After 10 years at the College of Charleston, Cronan returned to East Tennessee as Women’s Athletic Director, a position she held for almost 30 years. In 2011, she served as Vice-Chancellor and Athletic Director (of all UT sports). She was Consultant and Advisor to the Chancellor and has been Women’s Athletic Director Emeritus since 2014.

Cronan’s book, “Sports is Life with the Volume Turned Up,” advances her philosophy that sports teaches essential lessons about business and life. “You learn a lot of lessons in the course of a two hour game,” she said. “Sports has it all: confidence, communication and competition. Ninety-five percent of women in top executive positions in Fortune 500 companies participated in athletics at some point. I think you’ll see more and more women stepping into those leadership roles.”

Cronan said she enjoyed coaching but knew she wanted to be an athletic director. “I like the big picture,” she said. “I love making a difference in people’s lives. I wanted to help coaches be the best they can be and help athletes be the best they can be.”

“I like the business side of athletics,” she continued. “It was important to me that women’s athletics not be dependent on men’s athletics to support them.”

The University of Tennessee’s support of the Lady Vols was a big draw in Cronan’s return to East Tennessee. “UT said yes to women in athletics before it was cool,” she said. “I didn’t hire Pat [Summitt], but I kept her. Team building is key. You have to know what your team’s supposed to be and focus on that–and get the right people in the right spots.

Cronan is proud of the attendance records set during her tenure as athletic director. ”When we won our first national title, we drove up to the arena and a sign said ‘Women’s Final Four: Sold Out,” she recalled. “A few years ago we hosted and had a national attendance record.”

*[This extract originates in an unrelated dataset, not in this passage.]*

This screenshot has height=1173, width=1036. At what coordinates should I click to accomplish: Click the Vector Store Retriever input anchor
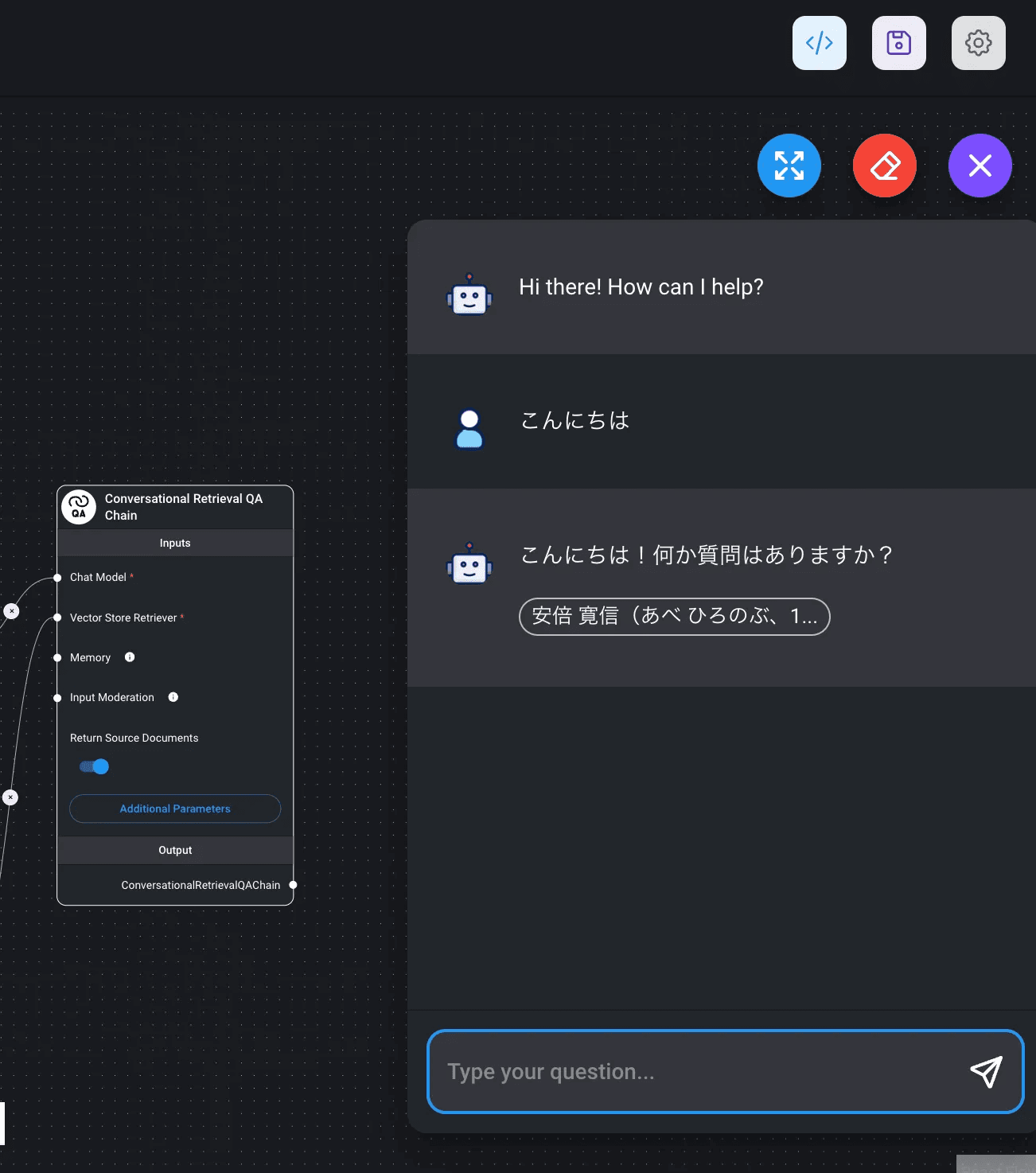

“One of the things I’m proudest of is that Lady Vols is a national brand and how much people cared about that,” she continued. “It was a brand that stood for excellence–and still does. The signature of our program was students first and then athletes.” By the way, Cronan is responsible for the touch of Carolina blue in the Lady Vols logo and brand. When she was selecting Lady Vols’ uniforms in 1968, she thought the colors “looked pretty together.”

The daughters who were babies when Cronan took her first position as athletic director are grown up with children of their own. Daughter Stacy Bristow lives in Knoxville; daughter Kristy Benner lives in Cincinnati. There are five grandchildren. Cronan’s husband, Tom, whom she describes as her “best friend and biggest cheerleader,” passed away in 2006.

While her primary focus has been athletics, Cronan has been active in many community organizations ranging from the boards of Baptist Hospital and East Tennessee Children’s
Hospital to positions as co-chair of the Dogwood Arts Festival and president of the Executive Women’s Association.

Cronan said she loves Knoxville, describing it as “middle class America at its best.”

“People care,” she said. “And I like the fact that you don’t have to have been born and bred in Knoxville to make a difference.”